Ella estaba a unos 20 metros, y como siempre, parecía mirarme desde su ventana. A veces me saludaba con timidez, y yo intuía su sonrisa desde mi lado del jardín. Cuando llegaba la noche, solíamos jugar. Yo encendía y apagaba la luz, y ella hacía lo propio con la de su cuarto. Eran nuestras señales de luz, nuestra complicidad inocente. La que se tiene a los 16 años, la pureza aún sin manchar que nos hacía no necesitar más para alcanzar ese estado que de adulto sólo se consigue dopado con alcohol, o quizá con drogas que nunca probé o canciones que aún no existen. Para soñar bastaba una mirada, con eso tenías felicidad para toda la noche.
Y a veces, el juego se complicaba: uno de nosotros 2 emitía una secuencia luminosa cada vez más difícil: encendido corto + apagado largo + 3 encendidos cortos + apagado largo + 5 encendidos rápidos + apagado largo + 4 encendidos largos + apagado final. Y el otro la repetía exactamente igual, como en aquel juego de los 80, llamado Simon. Apurando nuestra inteligencia para saborear el último trago de amor inventado.
Ella, cuyo nombre desconocía, me tenía tan ilusionado que de mi guitarra salió una melodía, una secuencia como las luces, pero en forma de sonido. «Al otro lado del jardín». Pensé que nunca sería capaz de escribir una composición mejor, que mi perfección era ésa y ya no aspiraba a nada. La muerte quedaba muy lejos, pero la vida ya había soñado todo.
Con los años, la guitarra hizo cosas mejores, pero nunca volví a sentir lo mismo. Ya no hay miradas inocentes, de ésas que te observaban desde otro edificio, o a través del cristal de un autobús. A veces, ni siquiera hay miradas. Se esquivan. Todo se mira de reojo, y con un interés oculto cuya verdad sólo descubres bajo las sábanas, o en una cena de negocios. En la última que tuve, la volví a ver a ella. En la mesa de al lado.
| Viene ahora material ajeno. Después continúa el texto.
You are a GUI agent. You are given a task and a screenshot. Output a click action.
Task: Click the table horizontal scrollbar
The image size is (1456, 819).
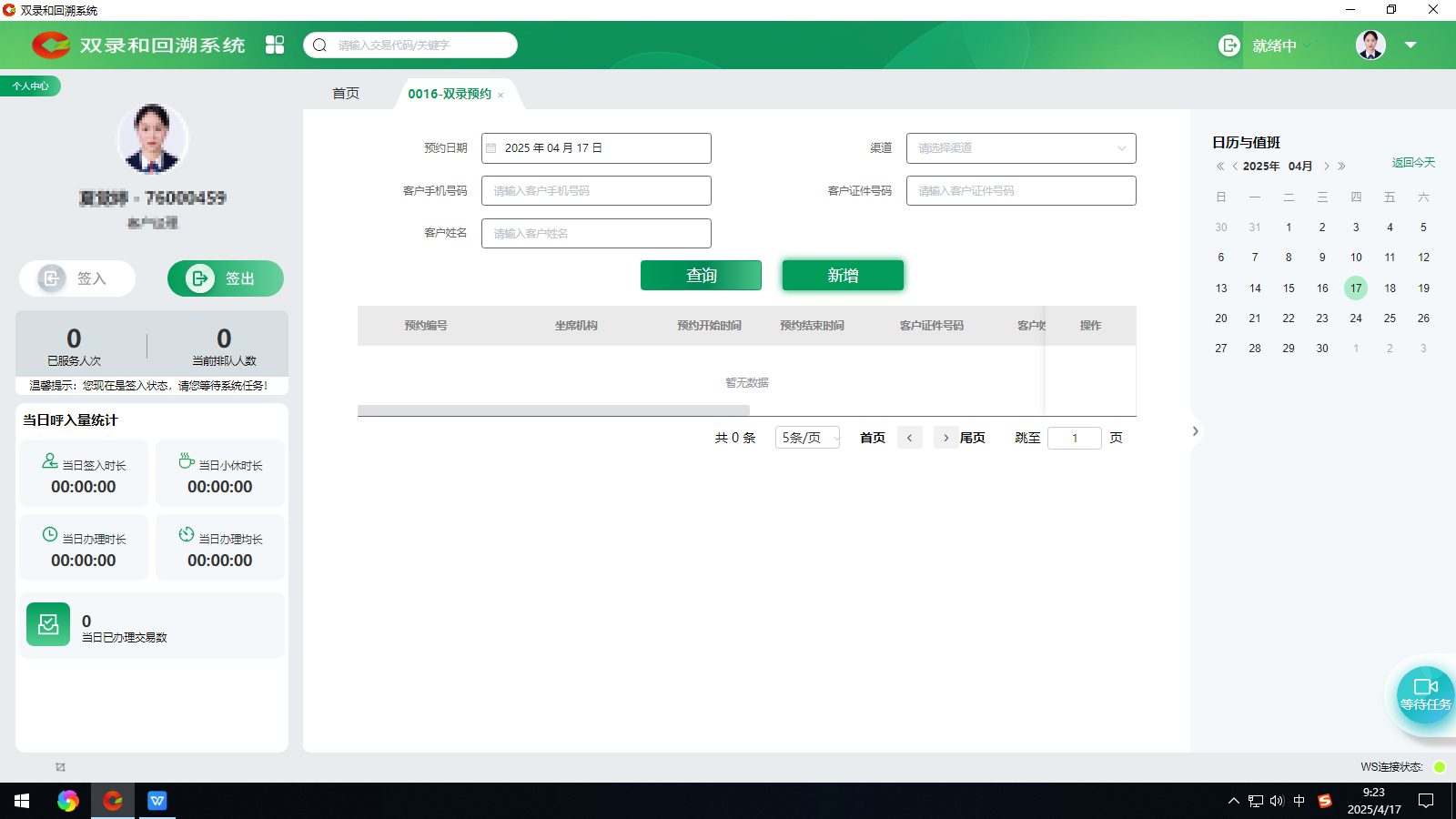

Presa de otro interés. O quizá cazadora del mismo. Yo conseguí cerrar mi trato justo cuando ella dejaba su boca en pausa para reconocer este rostro. Pero ya no era lo mismo que 25 años atrás. No había resto de entusiasmo, de la ilusión que abandonamos en nuestro antiguo barrio de infancia.
Pagué con la tarjeta de mi empresa, estreché manos enemigas y subí a mi coche en el parking, tras rechazar amablemente una invitación a un puticlub.
Arranqué el motor, y con la primera gota de lluvia del final del verano, algo me deslumbró. Unos faros. Un coche aparcado justo enfrente del mío. Los faros se apagaron. Y luego se volvieron a encender. Luego 3 encendidos rápidos, otro apagón… hasta componer la más hermosa secuencia que terminó por extinguirse. Y entonces nada. El mismo vino que me había servido para lograr una importante firma de negocios, ahora me impedía memorizar y repetir la sucesión de nuestra última partida romántica.
El coche de enfrente se fue, al otro lado del parking, hacia su nuevo destino marcado; y yo recordé la inocencia que fui culpable de haber perdido.